Resenha do The Guardian saúda erotismo não óbvio
Raduan Nassar correu por fora de qualquer pista previsível, e inventou com qualidade. Escrevendo nos anos 1970 brasileiros, sob a ditadura, tirou da cartola um fraseado abundante, copioso, coleante – num tempo de tanta literatura curta-e-grossa –, que não teme as metáforas – num momento de intenso realismo linear – e aceitou lidar com abominações que quase todo mundo varre para baixo do tapete.
Em Lavoura Arcaica, um jovem filho de família patriarcal, imersa no mundo rural, sai de casa, mas é buscado de volta e precisa conviver com fantasmas vivos como a opressão paterna e o amor torto por uma irmã; em Um Copo de Cólera, um casal passa do sexo ao insulto, dele ao erotismo, deste para um afastamento aflitivo, com mediações tênues e motivos irrelevantes, tudo temperado por muito autoritarismo de classe, machismo e fragilidade, num andamento que vai pesando cada vez mais e termina em estupor.
Resenha no prestigioso The Guardian menciona parentesco com o austríaco Thomas Bernhard (1931 – 1989) e saúda o erotismo nada óbvio do relato, ao mesmo tempo que desvenda nele índices da vida brasileira. Poderia ter acrescentado que Um Copo de Cólera instaura uma urgência inesperada, um aqui-e-agora narrado em primeira pessoa, num conflito que, porém, se avizinha da tragédia grega e do horror bíblico. (Aliás, na linguagem das novelas de Nassar há eco bíblico por todo lado.)

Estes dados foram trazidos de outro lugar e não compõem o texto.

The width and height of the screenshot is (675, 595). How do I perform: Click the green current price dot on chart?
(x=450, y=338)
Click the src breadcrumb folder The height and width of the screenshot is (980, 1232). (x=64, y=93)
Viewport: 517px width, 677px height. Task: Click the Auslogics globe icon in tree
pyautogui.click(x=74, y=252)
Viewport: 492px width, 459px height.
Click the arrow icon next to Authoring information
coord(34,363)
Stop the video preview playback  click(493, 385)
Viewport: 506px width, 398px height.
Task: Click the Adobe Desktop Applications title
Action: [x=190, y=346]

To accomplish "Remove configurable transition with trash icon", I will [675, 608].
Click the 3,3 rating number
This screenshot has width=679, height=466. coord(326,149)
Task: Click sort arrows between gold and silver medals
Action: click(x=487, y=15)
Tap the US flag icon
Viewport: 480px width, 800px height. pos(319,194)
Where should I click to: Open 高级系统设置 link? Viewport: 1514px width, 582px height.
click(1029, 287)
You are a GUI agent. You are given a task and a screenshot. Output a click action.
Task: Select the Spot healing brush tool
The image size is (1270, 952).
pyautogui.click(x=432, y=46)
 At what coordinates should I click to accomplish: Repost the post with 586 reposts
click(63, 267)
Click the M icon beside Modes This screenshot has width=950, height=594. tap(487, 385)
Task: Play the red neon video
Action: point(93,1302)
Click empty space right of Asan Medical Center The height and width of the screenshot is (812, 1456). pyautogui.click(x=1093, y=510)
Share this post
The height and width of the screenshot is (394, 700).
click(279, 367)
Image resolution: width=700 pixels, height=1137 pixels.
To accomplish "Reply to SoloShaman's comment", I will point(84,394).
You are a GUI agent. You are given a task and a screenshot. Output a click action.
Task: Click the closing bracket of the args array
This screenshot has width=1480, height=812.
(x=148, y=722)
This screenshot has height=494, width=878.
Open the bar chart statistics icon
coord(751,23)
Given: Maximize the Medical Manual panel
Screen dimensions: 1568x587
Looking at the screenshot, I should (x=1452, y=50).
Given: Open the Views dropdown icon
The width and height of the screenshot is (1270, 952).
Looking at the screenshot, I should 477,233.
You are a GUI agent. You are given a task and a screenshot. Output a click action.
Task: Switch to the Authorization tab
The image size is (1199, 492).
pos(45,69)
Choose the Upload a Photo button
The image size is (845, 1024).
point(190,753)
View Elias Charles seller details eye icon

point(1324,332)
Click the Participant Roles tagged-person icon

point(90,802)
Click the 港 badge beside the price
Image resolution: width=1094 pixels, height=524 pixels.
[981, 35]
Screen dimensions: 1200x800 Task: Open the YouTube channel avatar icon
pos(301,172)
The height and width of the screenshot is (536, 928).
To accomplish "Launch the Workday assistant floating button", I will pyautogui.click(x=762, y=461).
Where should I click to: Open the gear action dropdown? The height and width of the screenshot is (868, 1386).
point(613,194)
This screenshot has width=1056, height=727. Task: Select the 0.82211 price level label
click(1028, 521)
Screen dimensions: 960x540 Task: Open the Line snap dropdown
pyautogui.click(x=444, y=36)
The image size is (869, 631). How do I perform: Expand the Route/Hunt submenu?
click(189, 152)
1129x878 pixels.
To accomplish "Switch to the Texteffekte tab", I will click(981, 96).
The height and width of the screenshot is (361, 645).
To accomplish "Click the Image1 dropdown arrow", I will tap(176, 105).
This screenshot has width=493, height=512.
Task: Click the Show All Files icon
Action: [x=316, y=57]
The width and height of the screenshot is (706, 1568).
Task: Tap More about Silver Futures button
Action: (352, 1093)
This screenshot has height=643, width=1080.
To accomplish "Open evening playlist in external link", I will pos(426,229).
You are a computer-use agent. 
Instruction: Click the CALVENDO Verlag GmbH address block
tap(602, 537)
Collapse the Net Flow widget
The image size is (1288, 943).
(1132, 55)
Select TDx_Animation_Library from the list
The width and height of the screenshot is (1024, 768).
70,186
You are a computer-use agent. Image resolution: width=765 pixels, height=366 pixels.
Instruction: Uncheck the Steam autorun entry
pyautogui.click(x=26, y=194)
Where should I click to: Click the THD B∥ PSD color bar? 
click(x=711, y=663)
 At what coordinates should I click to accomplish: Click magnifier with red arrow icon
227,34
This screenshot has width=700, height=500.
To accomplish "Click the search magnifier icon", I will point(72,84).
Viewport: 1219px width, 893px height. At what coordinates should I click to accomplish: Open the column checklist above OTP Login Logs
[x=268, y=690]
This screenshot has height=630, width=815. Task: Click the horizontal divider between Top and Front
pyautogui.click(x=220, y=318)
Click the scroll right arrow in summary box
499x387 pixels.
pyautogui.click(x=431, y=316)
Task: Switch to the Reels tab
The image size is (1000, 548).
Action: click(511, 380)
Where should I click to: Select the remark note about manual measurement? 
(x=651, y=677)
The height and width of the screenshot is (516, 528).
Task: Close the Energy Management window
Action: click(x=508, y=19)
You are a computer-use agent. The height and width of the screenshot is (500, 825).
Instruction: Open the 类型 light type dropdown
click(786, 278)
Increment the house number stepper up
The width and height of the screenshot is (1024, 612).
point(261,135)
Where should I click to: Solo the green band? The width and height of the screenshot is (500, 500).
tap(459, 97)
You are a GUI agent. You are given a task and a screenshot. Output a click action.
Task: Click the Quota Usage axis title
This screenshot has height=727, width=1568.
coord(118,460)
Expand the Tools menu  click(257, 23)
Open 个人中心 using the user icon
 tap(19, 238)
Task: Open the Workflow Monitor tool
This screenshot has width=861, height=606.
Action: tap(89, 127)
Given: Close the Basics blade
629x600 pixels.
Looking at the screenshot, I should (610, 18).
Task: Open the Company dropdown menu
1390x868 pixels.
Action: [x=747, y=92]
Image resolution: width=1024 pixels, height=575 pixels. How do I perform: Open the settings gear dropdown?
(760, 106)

Nisto reside talvez a grande novidade da indicação ao prêmio: é raro, raríssimo que alguma ficção feita por brasileiros alcance leitura geral, não acadêmica, sem ser uma das tantas variações sobre a miséria e/ou a violência e/ou o exotismo de país periférico, como ocorreu com Jorge Amado ou, para lembrar caso recente e paradigmático, Cidade de Deus.
Raduan Nassar, pouco lido entre nós – que contamos com escassos leitores adultos leigos, quer dizer, que leiam por vontade e não por necessidade escolar –, mas apreciado pelos mais exigentes leitores, ganha nova chance de encantar (aterrorizando), numa narrativa densa e capaz de mudar o leitor, como fazem as grandes obras de arte.